____ STUDY TEXT
According to Huang, every industrial company will eventually rely on robots and AI in its operations, with Nvidia supplying much of the technology to power them. He called it a “really exciting future.”

But pressed on whether such productivity gains could mean shorter workweeks or more free time—ideas long tied to visions of technological utopia and more recently promoted by Musk—Huang suggested the opposite may be true.

“I have to admit that I’m afraid to say that we are going to be busier in the future than now,” Huang said. “And the reason for that is because a lot of different things that take a long time to do are now faster to do. And I’m always waiting for work to get done because I’ve got more ideas. Most countries, most companies have more ideas than we know what to pursue.”

While not ruling out a shift to a four-day workweek, he said the real story will be expanding opportunities.

“The more productive we are, the more opportunity we get to go pursue new ideas,” he explained. “I fully expect GDP to grow. I expect productivity to increase. I actually expect us to have more things to do.”

Still, Huang added, “I’m hopeful for that day too—so that we have four-day work weeks, and so that we could spend more time on the weekends with family and get some reading done, and do some traveling. And nothing is better than that.”

Unlike Musk, whose narrative about “universal basic income” requires political change, Huang focused squarely on the technological and economic implications.

“Life quality will get better, of course, over time,” he said, but added that AI is more likely to transform work than abolish it.

Automation Scares Through History

History offers plenty of echoes. In the 19th century, the mechanization of textile factories triggered widespread unrest across Europe, with the Luddites smashing machines they believed threatened their jobs. In the 20th century, the spread of mainframe computers and later PCs sparked similar fears of mass unemployment. But each wave of automation not only eliminated certain tasks but also created new sectors of work that were unimaginable before.
________
____ SUPPLIED ENTRIES
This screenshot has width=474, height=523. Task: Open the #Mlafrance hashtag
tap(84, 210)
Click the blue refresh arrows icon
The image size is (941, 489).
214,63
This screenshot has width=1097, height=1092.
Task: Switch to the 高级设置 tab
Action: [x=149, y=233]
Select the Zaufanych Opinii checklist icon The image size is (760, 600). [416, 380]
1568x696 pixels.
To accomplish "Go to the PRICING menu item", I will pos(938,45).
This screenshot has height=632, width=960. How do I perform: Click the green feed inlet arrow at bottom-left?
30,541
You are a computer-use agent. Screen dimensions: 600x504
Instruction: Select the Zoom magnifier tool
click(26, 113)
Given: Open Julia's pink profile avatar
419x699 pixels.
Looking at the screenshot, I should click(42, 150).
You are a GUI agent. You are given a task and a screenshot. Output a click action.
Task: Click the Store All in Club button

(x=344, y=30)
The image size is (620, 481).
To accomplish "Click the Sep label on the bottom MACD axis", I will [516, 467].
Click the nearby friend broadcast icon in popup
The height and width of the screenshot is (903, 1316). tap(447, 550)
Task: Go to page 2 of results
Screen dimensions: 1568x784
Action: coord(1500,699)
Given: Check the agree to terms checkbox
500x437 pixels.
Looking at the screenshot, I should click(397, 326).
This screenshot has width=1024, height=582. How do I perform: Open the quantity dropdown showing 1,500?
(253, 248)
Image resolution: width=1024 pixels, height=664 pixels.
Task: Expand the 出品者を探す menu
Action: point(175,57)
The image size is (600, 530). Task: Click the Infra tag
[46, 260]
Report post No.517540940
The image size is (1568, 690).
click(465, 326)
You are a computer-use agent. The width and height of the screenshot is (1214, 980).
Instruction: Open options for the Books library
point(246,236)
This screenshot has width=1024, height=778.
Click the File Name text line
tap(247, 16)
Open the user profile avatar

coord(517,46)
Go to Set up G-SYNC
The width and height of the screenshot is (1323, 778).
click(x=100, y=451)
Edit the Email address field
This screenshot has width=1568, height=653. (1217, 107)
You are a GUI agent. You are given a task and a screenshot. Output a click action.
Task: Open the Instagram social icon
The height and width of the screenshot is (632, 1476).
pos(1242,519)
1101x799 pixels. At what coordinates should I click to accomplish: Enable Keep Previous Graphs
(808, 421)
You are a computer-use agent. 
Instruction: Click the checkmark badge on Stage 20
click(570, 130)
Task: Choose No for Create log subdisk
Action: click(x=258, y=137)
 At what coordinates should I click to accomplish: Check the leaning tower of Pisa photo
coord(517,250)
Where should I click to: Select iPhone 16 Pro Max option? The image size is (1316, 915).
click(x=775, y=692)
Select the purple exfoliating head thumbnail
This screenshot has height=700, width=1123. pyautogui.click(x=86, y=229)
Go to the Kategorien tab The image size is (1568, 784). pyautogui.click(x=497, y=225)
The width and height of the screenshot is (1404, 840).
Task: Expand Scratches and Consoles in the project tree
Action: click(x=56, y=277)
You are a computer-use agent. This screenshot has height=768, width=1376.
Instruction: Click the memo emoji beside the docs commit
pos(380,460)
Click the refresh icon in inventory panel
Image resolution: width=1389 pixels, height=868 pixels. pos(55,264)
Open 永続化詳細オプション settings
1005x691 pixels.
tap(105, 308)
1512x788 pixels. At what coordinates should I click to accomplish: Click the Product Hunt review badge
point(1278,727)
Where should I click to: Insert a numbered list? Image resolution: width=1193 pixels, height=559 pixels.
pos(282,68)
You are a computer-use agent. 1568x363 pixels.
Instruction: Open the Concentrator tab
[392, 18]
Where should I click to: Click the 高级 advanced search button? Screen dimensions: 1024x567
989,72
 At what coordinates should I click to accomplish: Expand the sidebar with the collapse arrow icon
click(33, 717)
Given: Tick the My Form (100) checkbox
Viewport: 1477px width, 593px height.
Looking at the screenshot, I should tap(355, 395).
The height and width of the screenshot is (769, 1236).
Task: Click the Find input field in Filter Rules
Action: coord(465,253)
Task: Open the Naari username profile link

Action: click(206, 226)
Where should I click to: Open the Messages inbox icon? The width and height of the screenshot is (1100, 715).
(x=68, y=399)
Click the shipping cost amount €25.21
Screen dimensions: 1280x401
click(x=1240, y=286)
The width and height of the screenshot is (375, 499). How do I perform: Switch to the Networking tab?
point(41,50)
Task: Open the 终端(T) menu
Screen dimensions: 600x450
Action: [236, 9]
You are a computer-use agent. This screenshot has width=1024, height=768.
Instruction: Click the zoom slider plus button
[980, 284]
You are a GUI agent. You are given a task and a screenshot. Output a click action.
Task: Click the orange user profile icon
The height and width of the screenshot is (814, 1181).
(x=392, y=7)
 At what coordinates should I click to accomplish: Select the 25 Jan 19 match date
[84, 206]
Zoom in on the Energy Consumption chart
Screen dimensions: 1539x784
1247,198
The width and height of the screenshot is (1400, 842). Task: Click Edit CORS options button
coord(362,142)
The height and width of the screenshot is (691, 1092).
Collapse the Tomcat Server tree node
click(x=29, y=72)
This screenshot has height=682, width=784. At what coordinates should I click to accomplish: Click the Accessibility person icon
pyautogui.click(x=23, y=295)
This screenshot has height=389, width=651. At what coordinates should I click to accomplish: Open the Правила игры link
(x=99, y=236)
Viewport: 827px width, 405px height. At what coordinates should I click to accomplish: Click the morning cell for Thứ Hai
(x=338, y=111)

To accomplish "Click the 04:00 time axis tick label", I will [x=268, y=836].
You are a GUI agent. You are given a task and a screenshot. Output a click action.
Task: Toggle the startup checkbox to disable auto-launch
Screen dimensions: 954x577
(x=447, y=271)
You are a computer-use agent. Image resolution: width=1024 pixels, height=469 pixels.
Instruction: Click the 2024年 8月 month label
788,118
________
■ **PROBLEMS AND TASKS**
**1.** Repeat everything in the article on Huang and the future of work from "Unlike Musk, whose" down to "than abolish it.".
**2.** Continue the article on Huang and the future of work from the point where it ends.

■ **ANSWERS BY ITEM NUMBER**
**1.**
Unlike Musk, whose narrative about “universal basic income” requires political change, Huang focused squarely on the technological and economic implications.

“Life quality will get better, of course, over time,” he said, but added that AI is more likely to transform work than abolish it.

**2.**
AI, Huang believes, is following that same arc. While some roles will inevitably shrink, others are already emerging around AI model training, ethics oversight, prompt engineering, and integration into existing industries.

“We came from a world of seven-day work weeks. And now we’re in five-day work weeks. Every industrial revolution leads to some change in social behavior,” Huang said. “Some jobs will go away. Many jobs will be new and invented. But one thing for sure, every job will be changed as a result of AI.”

However, with the growing concern of disruption, analysts warn that, unlike past waves, AI’s ability to scale across white-collar jobs may make the transition more jarring. Generative AI is not just reshaping factories, but also the professions once thought safest—law, medicine, finance, and media—making the stakes higher than in previous technology revolutions.

For Nvidia, which dominates the global market for the chips powering AI systems, Huang’s message is also a reminder of the company’s central role in this transformation. Its hardware has become the backbone of generative AI models like ChatGPT, and its outlook on the workforce debate carries weight not just in Silicon Valley but among policymakers grappling with how to balance innovation with social stability.